Этот отрывок взят из наброска под названием «Весна, дневник выздоравливающего», написанного Эмилем сразу же после болезни. Примечательно, что спустя много лет в «Проступке аббата (Муре» романист снова расскажет об этом состоянии. Сей автобиографический документ — редкая попытка самоанализа со стороны писателя, и говорит она о глубине испытанного потрясения. Да, необычная болезнь! Как не увидеть за всем этим ухода в болезнь от тревожившей зрелости. Это ли не классический признак невропатии, индивидуальное воплощение в Золя мифа о Питере Пане — мальчике, который не хотел стать взрослым.
Это была в то же время и подлинная болезнь, подтачивавшая тело и мозг. Когда он возвратился из этого бесконечного путешествия в далекую страну, зубы его стали шататься, он весь высох и однажды, открыв окно, заметил, что уже не может прочитать афиши, наклеенные на противоположной стене дома.
В январе 1859 года Золя пишет Байлю:
«В последнем письме я уже сообщал тебе, что намеревался как можно быстрее определиться на службу в качестве чиновника; это нелепое решение отчаявшегося человека. Будущее казалось мне беспросветным, я чувствовал себя обреченным гнить на соломенном стуле, превратиться в бессловесную скотину, погрязнуть в рутине. К счастью, меня удержали на краю пропасти… Прочь эту жизнь в конторе! Прочь эту зловонную яму! — убедил я себя и, оглянувшись до сторонам, стал открыто испрашивать совета…»
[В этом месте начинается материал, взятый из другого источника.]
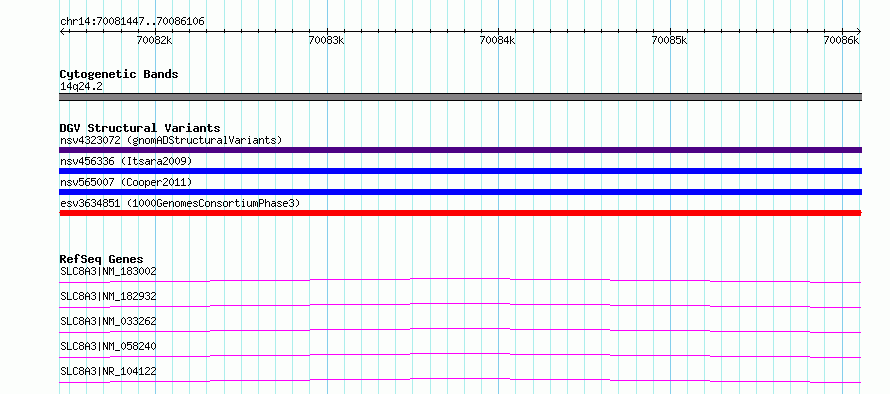
Task: Open the esv3634851 1000GenomesConsortiumPhase3 label
Action: [180, 203]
Сквозь покров мальчишеского драматизма мы видим юношу растерянного, отчаявшегося, тоскующего, измученного житейскими трудностями. Но вскоре материнская любовь вселяет в него силы. Он корпит, чтобы стать бакалавром, — недаром Поль вздыхает: «Вот бы стать уже бакалаврами и мне, и тебе, и Байлю — всем нам!» Наконец письменный экзамен в Сорбонне. Он представляет довольно слабый перевод и, будучи убежденным, что провалился на математике, только для очистки совести проверяет списки допущенных… И вдруг! В полном недоумении находит себя вторым в списке.
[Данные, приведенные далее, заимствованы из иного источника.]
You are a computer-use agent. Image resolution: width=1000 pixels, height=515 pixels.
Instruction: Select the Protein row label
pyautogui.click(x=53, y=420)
На устном экзамене по естественным наукам и по математике он отвечает вполне прилично. Один из приятелей Эмиля даже уверяет г-жу Золя, что все идет хорошо. Но, увы, последний экзаменатор взвивается от негодования: этот невежда посмел умертвить Карла Великого во времена Франциска I! А тут еще путаница с Лафонтеном! Нам не известно, что именно рассказывал Эмиль, но мы знаем, что, несмотря на защиту других экзаменаторов, преподаватель языка и литературы влепил ему «нуль». Итак, провал.